(Exercise requirements):
1. In the South East meet thread, what time on Sunday does Rich196 suggest getting together?
2. Sum up the South East meet thread in two sentences.
3. From the South East meet thread, reproduce the passage from "7. dbbloke (either)" to "(Oct 5, 2010)" word for word.

(Reading passage):
# 2nd South East meet! Sunday 18th November! Need your input!



## Rich196 (Mar 31, 2011)

Right after a successful meet last time round I thought I would have ago at dragging you lot out once again!

So Option 2 was the most popular sorry to those who cannot make it! Soo here is plan so far i have altered the times to suit people better anf make time for photos!

The second is to make it a Sunday 18th of November afternoon jaunt get together around 12.30? Meet at the pub have food, off to take some photos!

So if anyone is interested if you want put your name down, and chose option 1, or 2. Or if can do both let me know and I shall finalise the plan pending when is best for the majority.

1. Rich196 Eating
2. CastorAcer (either) Eating
3. Ian222 (Sunday) OUT?
4. Mullum (Sunday) Eating
5. TTrev21 (Evening)
6. Kaz (sunday)
7. dbbloke (either) Eating
8. Mike46 (either) 
9 DenTTed (sunday) Eating
10. DanEE (sunday) Eating
11. sussexbythesea (sunday) Eating
12. chrissy101
13. Idun


----------



## CastorAcer (Oct 5, 2010)

Rich196 said:


> 1. Rich196
> 2. CastorAcer
> 3.
> 4.
> ...


Either option should work well for me and avoiding the cloudburst scenario again would be fantastic.


----------



## ian222 (May 4, 2007)

The sunday is better for me, may i suggest meeting earlier? Just i need to be back by about 6 thats all.


----------



## mullum (Sep 16, 2011)

I'm keen to go along to a meet for the first time, would prefer a Sunday rather than an evening though ... also would prefer a slightly earlier time ..


----------



## ttrev21 (Jan 30, 2009)

Not sure I can make Sunday, But I will try


----------



## higsta (Nov 29, 2011)

I don't mind either although I think a bit of day light would be nice.


----------



## denTTed (Feb 21, 2007)

Either should be fine if I still have the TT. Although the 14th is niggling in my head that something is going on.

(Information shown):

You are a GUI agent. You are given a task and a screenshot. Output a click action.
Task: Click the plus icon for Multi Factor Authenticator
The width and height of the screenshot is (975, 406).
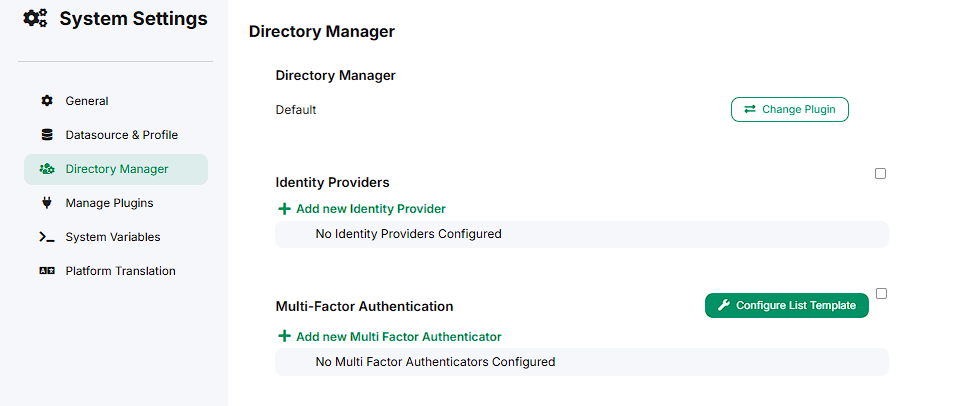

(Answers for the exercise):
1. Around 12.30.

2. Rich196 proposes a second South East meet as a Sunday 18th of November afternoon get-together around 12.30, with food at a pub followed by photos, and asks people to put their names down. Replies show most members can do Sunday or either option, some ask to meet earlier, and ttrev21 is unsure about making Sunday.

3.
7. dbbloke (either) Eating
8. Mike46 (either) 
9 DenTTed (sunday) Eating
10. DanEE (sunday) Eating
11. sussexbythesea (sunday) Eating
12. chrissy101
13. Idun


----------



## CastorAcer (Oct 5, 2010)